22. 1989 (87-75; second place)
We reach the tier of teams that contended, that honestly had a shot, that finished with respectable records, yet were kind of a drag. Welcome to 1989, the year 1986 checked out for good. We eschewed Wally the preceding December We traded Lenny in June and Mookie by August. We’d bid adieu to Keith and Gary before the tarp grew cold for autumn. We got Juan Samuel and stuck him in center. Still, we were in it in September, not far off the pace set by the Cubs, but just couldn’t get it done. We’d learn as the ’90s unfolded that 87-75 second-place finishes were nothing to sneeze at, but this one was an enormous disappointment to have lived through.
21. 1975 (82-80; tied for third place)
One of those years a fan remembers fondly if he happened to be twelve while it transpired, but Yogi Berra was fired, Cleon Jones was let go and the Mets tripped all over themselves at every opportunity to get serious about winning. The closest they came to a lunge at first was early September at Shea, pulling to within a few of Pittsburgh, Tom winning No. 20, striking out his 200th along the way. Rookie Mike Vail collected a hit every game for a while. Dave Kingman appeared from San Francisco and broke our home run record. Rusty crossed the 100-RBI barrier. Felix Millan was in the lineup literally every day. Many pleasant elements to hold fondly, even if you weren’t twelve. But not much to show for it in real time.
20. 2001 (82-80; third place)
This baby was ticketed for 1974/2017 territory until late August. Then the defending National League champs remembered how to win. They won like crazy for weeks on end. They pulled themselves to within wishing distance of the Braves. And they came closer than is generally remembered. A pitch here or there, and it’s quite possibly the Mets who give New York something to get lost in come October of 2001, just when it needed a distraction most. A transcendent Shea moment on the third Friday night of September would have to do.
19. 2005 (83-79; tied for third place)
The forest recalls this season being a low-level blast, an authentic turnaround from a bad stretch, big names coming to the fore, enthusiasm building. The trees remember it as a frustrating mess much of the year. The Mets had fallen to five games below .500 in the middle of September and appeared to be plummeting back to the Howe old days. But Willie Randolph’s crew — Beltran, Martinez, Reyes, Wright, Floyd, the last belts of Mike Piazza — made one final push for respectability and it drove them to the edge of 2006. The best Septembers that don’t lead to Octobers at least point you in the desired direction.

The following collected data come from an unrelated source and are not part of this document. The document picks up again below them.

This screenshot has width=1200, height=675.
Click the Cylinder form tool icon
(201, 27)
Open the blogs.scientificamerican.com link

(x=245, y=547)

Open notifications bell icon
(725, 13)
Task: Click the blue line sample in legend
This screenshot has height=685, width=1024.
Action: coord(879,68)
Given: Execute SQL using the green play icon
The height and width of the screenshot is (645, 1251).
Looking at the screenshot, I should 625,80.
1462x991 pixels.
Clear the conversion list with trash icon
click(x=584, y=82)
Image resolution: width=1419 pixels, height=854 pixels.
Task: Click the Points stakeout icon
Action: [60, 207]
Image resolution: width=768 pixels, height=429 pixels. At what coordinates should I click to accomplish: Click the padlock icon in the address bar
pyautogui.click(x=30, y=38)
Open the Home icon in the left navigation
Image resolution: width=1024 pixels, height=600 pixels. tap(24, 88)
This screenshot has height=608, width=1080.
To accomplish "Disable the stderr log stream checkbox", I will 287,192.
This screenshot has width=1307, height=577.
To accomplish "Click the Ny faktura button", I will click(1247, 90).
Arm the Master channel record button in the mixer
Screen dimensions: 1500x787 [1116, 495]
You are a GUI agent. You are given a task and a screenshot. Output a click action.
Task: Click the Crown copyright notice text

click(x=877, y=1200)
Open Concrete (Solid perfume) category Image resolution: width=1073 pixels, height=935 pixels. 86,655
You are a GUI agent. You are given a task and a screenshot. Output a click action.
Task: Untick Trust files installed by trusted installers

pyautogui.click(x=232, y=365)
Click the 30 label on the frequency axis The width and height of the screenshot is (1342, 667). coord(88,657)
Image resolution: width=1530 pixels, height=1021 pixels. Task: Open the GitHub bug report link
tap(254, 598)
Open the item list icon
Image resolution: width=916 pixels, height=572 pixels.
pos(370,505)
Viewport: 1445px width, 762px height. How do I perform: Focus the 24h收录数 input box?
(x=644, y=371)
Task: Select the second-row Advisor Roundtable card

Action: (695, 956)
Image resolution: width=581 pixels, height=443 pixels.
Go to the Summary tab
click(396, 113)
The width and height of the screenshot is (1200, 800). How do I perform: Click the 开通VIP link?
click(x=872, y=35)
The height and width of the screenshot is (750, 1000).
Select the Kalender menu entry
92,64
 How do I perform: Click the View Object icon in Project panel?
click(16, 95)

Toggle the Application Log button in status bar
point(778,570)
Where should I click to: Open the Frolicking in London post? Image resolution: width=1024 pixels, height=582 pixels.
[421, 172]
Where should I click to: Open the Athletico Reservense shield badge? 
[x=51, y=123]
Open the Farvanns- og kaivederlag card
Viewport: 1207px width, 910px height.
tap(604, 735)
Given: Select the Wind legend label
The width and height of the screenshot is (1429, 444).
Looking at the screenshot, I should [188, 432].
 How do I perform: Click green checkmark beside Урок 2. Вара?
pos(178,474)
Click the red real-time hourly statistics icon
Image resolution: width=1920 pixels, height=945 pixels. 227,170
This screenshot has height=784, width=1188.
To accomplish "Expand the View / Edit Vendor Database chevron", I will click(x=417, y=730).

18. 1970 (83-79; third place)
My first full year as a Mets fan, and even I knew it wasn’t 1969 anymore. Still, there was an aura around the team from That Championship Season that didn’t melt so easily. But Seaver wasn’t quite the Seaver he had been, only Agee and Clendenon came through with any consistency at bat, and maybe the team as a whole was hungover. Can’t blame them after the year they had the year before, I suppose. Somehow stayed with the Pirates until the talent gap finally showed.
17. 1998 (88-74; second place)
This is the best possible advertisement for the concept of Next Year, because 1998’s ending needed to be thoroughly wiped away. Through 157 games, it was a mostly exhilarating season. We got Piazza. Leiter was a wizard. Reed was an All-Star. Olerud hit .354. There was always a hole in the dike that kept the Mets from rising comfortably above sea level in the Wild Card race, but it looked like we’d make it. We got to the final week in position to return to the postseason for the first time in a decade. Then we lost the last five, let two teams pass us and that was that. Except there’d be another year in 1999. Thank goodness.
16. 2007 (88-74; second place)
Yeah, I know. Yet in the vein of our standards — winning record, contending team, spring and summer of excitement — 2007 measures up, or beyond a whole lot of Met seasons. Insert Mrs. Lincoln reference here.
15. 2008 (89-73; second place)
Splitting hairs to rank this above 2007. Perhaps we were better braced for what would become of the ending. I also recall the gratifying push into first place when we took nothing for granted. Randolph was gone, Manuel was in, Shea was closing and it looked like the Mets might understand what they were supposed to do. They did go 40-19 from early July to early September. Maybe they should have called for a strike. Lack of depth killed us down the stretch. No Wagner, no Maine, no Tatis, very little Easley. What a bullpen. But the main four guys — Reyes, Wright, Delgado and Beltran — were mostly sensational and you can’t say enough for Johan on September 27. Distance has allowed me to not snarl at 2008 on the order I snarl at 2007.
14. 1987 (92-70; second place)
Nineteen Eighty-Seven was a 162-game headache, yet there we were, over 90 wins, a couple of swings from a final-weekend showdown for first place in St. Louis. The talent was remarkable in those days. That the Mets could survive the loss of all of their starting pitching for chunks of the season tells you they could hit (also that we had Terry Leach). Carter and Hernandez were commencing their decline but they were picked up by Strawberry, by HoJo, by McReynolds. Basically, they did all they could to not win a division title and almost won it anyway.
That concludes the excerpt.